Problem: Show that if $\kappa(s) = 0$ for all $s$, then the curve $\mathbf{r} = \mathbf{r}(s)$ is a straight line. (Here, $\kappa$ represents curvature.)
Attempt at solution: If $\kappa(s) = 0$ for all $s$, then \begin{align*} \frac{d\hat{T}}{ds} = \kappa \hat{N} = 0, \end{align*} where $\hat{N}$ is the unit principal normal. This means, however, that $\hat{T}(s)$ is constant.

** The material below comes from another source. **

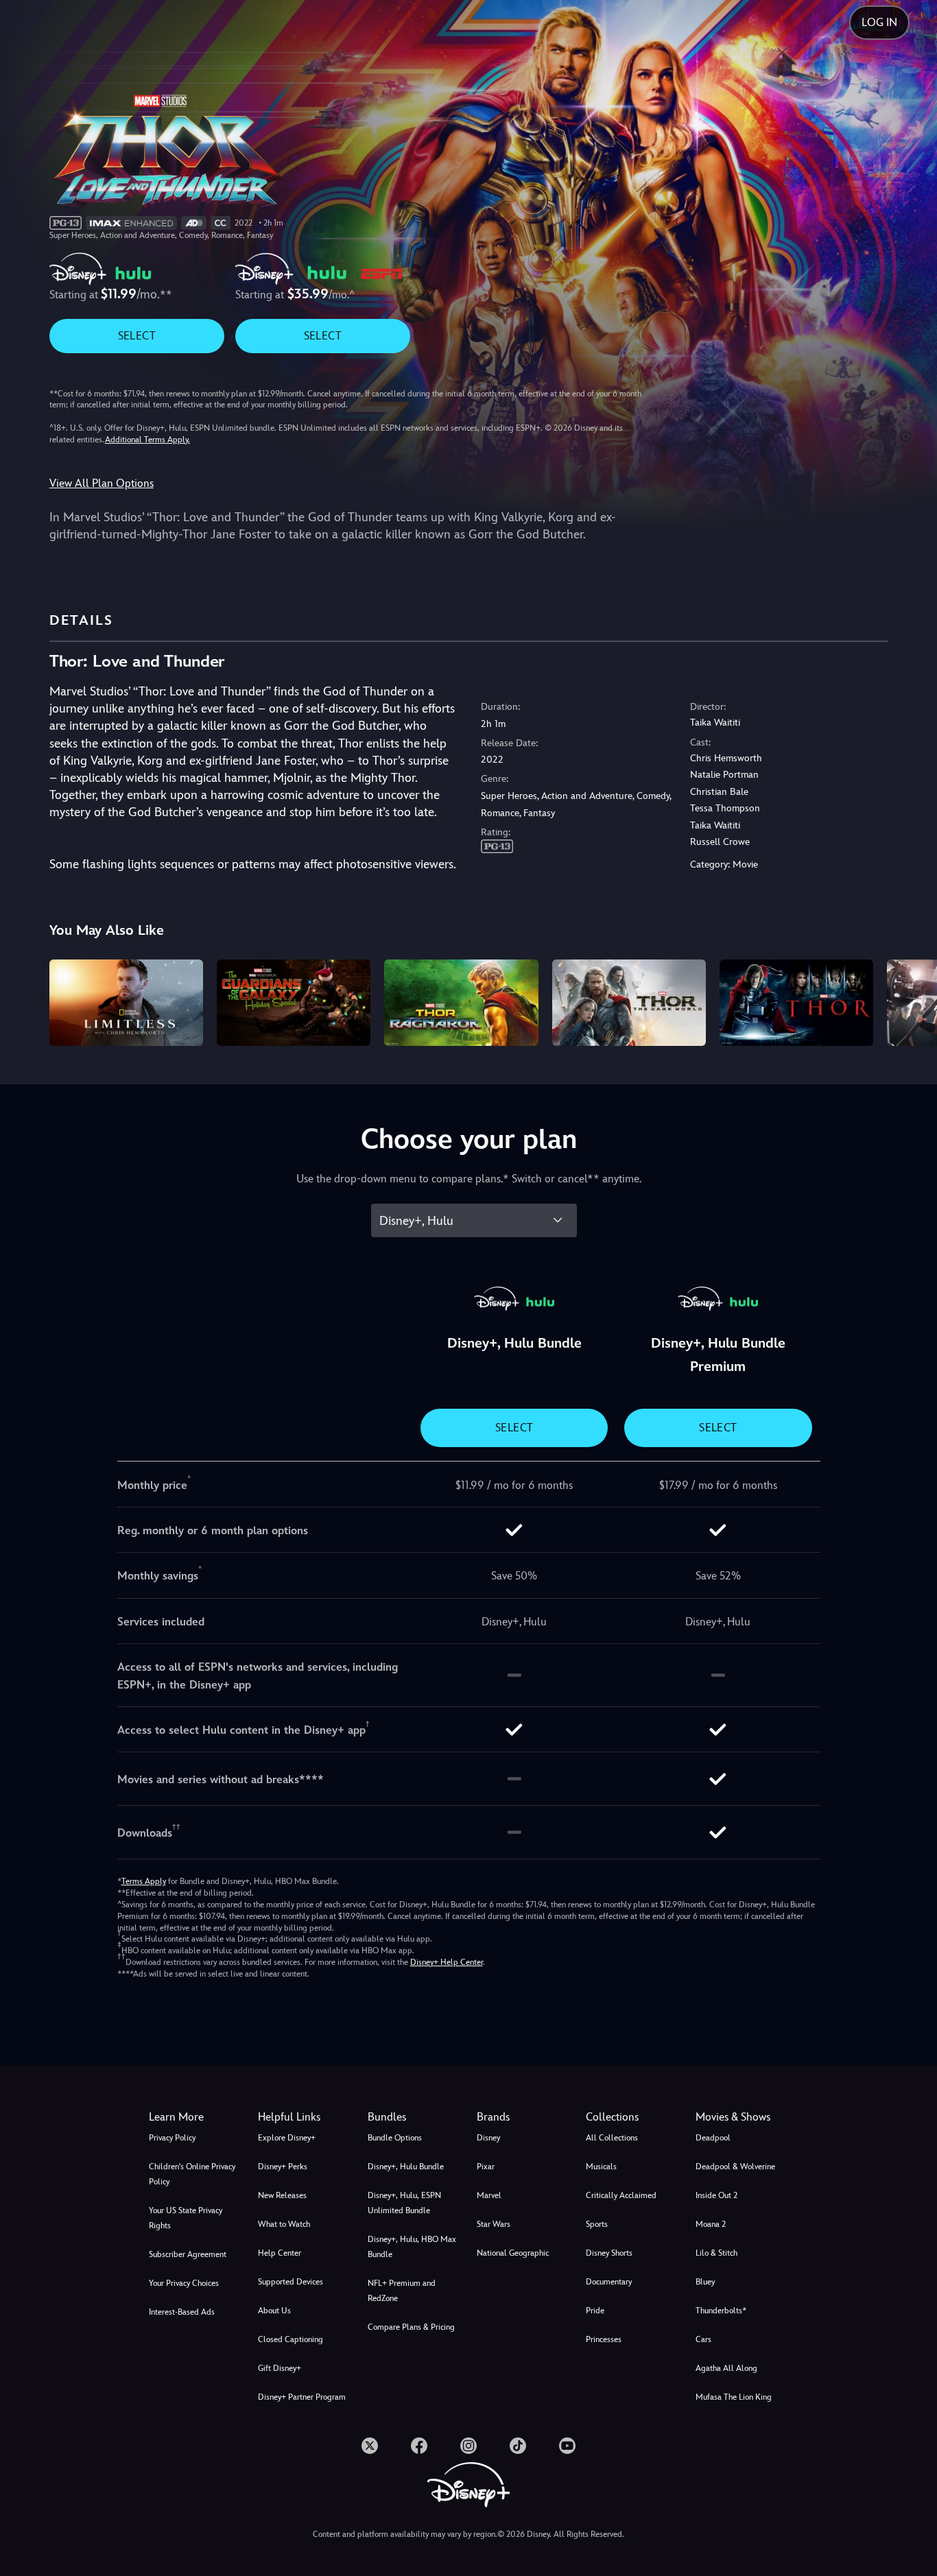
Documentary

So can I now just conclude that $\mathbf{r}$ is a straight line?
Best Answer
You have argued with the normal vector ${\bf n}$, but this vector is only defined in points where $\kappa\ne0$. This brings us into a vicious circle. Argue as follows instead:
If the curve $\gamma:\>s\mapsto{\bf r}(s)$ is parametrized with respect to arc length then by definition $\kappa(s):=|\ddot{\bf r}(s)|$. The assumption $\kappa(s)\equiv0$ then implies $\ddot{\bf r}(s)\equiv{\bf 0}$, and this leads to ${\bf r}(s)={\bf a}+s {\bf u}$, where ${\bf u}$ is a unit vector.